U.S. Military Global Expansion

American intervention in Vietnam sneaked up on most of us. We woke up one morning in 1964 and found ourselves at war. Our peers were being pulled from their jobs, their schools, their families and sent there by tens of thousands each month to “protect democracy.” Over 2.5 million were to go; over 55 thousand never returned. In those early years many of us supported the war, apathetically if not vocally. America had again become involved in a tragic but necessary war—a war we regretted, but knew must occur if freedom was to be protected.

Awareness came more quickly for some of us than others—our level of awareness depending upon the facts at our disposal and the integration of those facts into a whole. As our knowledge grew, we became increasingly opposed to the conflict. We became aware that North Vietnam was not invading the South: the 17th parallel was only the temporary military demarcation line of the 1954 Geneva accords and not the international boundary separating North and South Vietnam. We became aware that the protection of freedom could not possibly be proper rationale for our involvement: the Eisenhower, Kennedy, Johnson and Nixon Administrations all supported military dictators who either refused to let elections occur or allowed them only within the context of organized massive fraud weighted in favor of the incumbent regime. We became aware that our government deliberately lied about the reason and goal of American presence: the Pentagon Papers definitively exposed this deception and falsification. We became aware that morality and high regard for human life played no role in the American intervention: the My Lai massacre destroyed our naiveté about the innocence of America’s involvement and the automated air war convinced us that the U.S. military had become an unchecked and inhuman monster Realization of facts such as these led us to total opposition.
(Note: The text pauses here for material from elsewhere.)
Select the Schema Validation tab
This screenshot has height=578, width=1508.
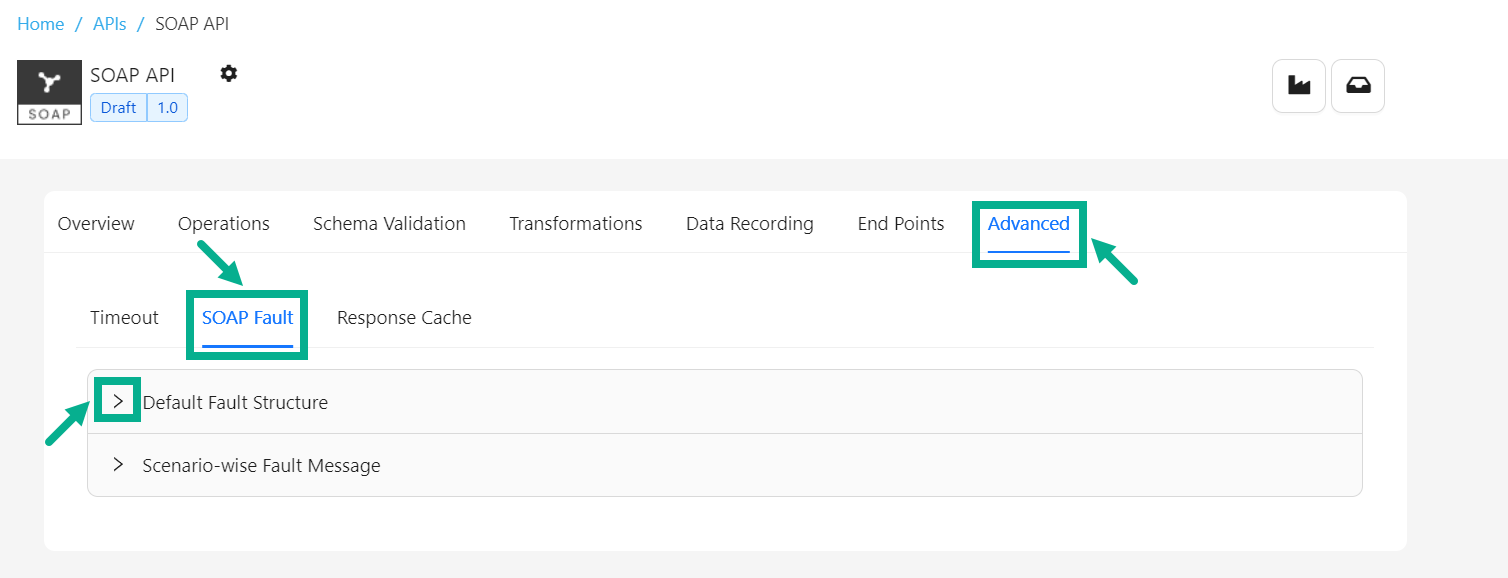[389, 224]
Although active American involvement in Vietnam is at least temporarily over, the urgency of awareness was never greater and cannot be overstated. More Vietnams in the near future are more than just the Pentagon strategist’s pipe dream. On the same day the peace truce was signed in Paris, the New York Times carried an article on the U.S. military in the aftermath of Vietnam. After talking with many civilian and military officials, NYT reported the following:

The United States armed forces face a host of strategic psychological, material and political problems in the post war period. Among the most difficult, according to senior military and civilian officials at the Defense Department, are strategic decisions on the ‘next war’—where it might be fought, against whom and with what weapons.
(NYT, 27 January 1973, p.11).

Thus contrary to official dictums that we are embarking upon “a generation of peace,” we are in fact preparing for another generation of war.
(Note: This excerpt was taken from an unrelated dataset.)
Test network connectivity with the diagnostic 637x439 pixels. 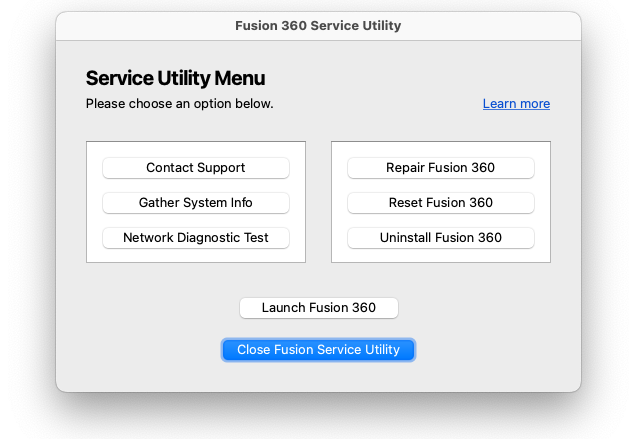pos(196,238)
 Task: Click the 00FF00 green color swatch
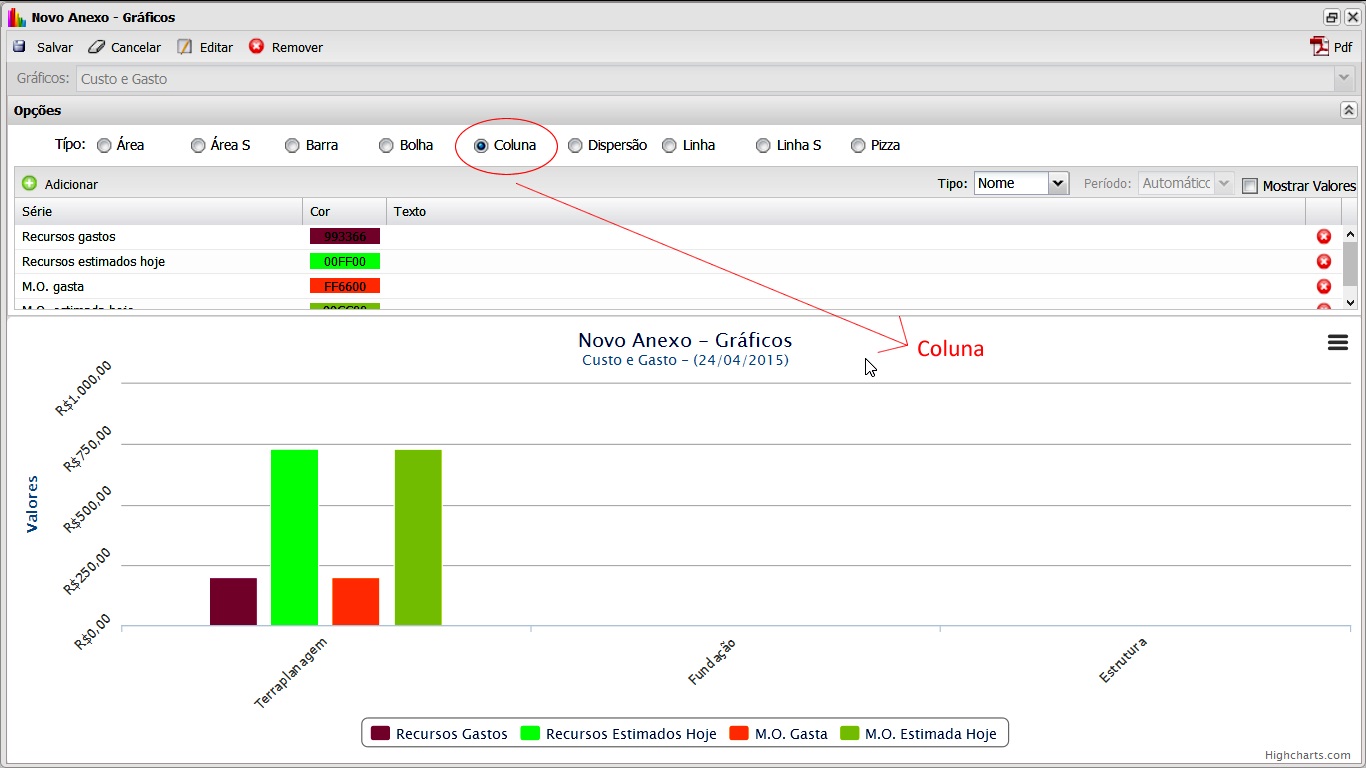(345, 262)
The relationship between Vietnam and “next war” strategies can perhaps best be seen in the context of conflicting military strategies subsequent to 1952. The Eisenhower-Dulles strategy of nuclear deterrence dominated the early and middle fifties. Nuclear deterrence (also known as massive retaliation) had the purpose of averting a general world war and assumed that the threat of nuclear reprisal was sufficient to ward off an attack on the United States or any of its allies. In the late fifties support for nuclear deterrence began to wane and it eventually met death in the Kennedy Administration, where counterinsurgency became the dominant military strategy. Counterinsurgency (also known as counterrevolution and flexible response) recognized the importance of nuclear weapons as a deterrent to World War III, but also realized wars of national liberation (known as subversive insurgency) as a significant and independent threat to Western economic growth and security—a force which could not he intimidated by the threat of nuclear reprisal. Counterinsurgency became the American military strategy toward these unintimidated Third World revolutionary forces.

In his excellent study, War without End, Michael Klare documents the four major components to counterinsurgency as it was developed under the Kennedy Administration.

The first component is “rapid deployment.” From their reading of Mao and Che, President Kennedy and Defense Secretary MacNamara knew that time was a crucial ingredient in revolutionary war strategy. Thus a necessary element of counterinsurgency is the capability of rapid American troops at the first sign of insurgent uprising.

The second component is “the electronic battlefield.” Kennedy and his advisors also knew that guerrilla struggles are ultimately won or lost on the ground. As an alternative to the continual interjection of the enormous numbers of American infantrymen needed to combat guerrilla warfare, the Administration opted for the application of American technology to the problem of detecting guerrilla sanctuaries and warning against guerrilla attacks. The result was the development of new surveillance devices, infiltration alarms and battlefield computers.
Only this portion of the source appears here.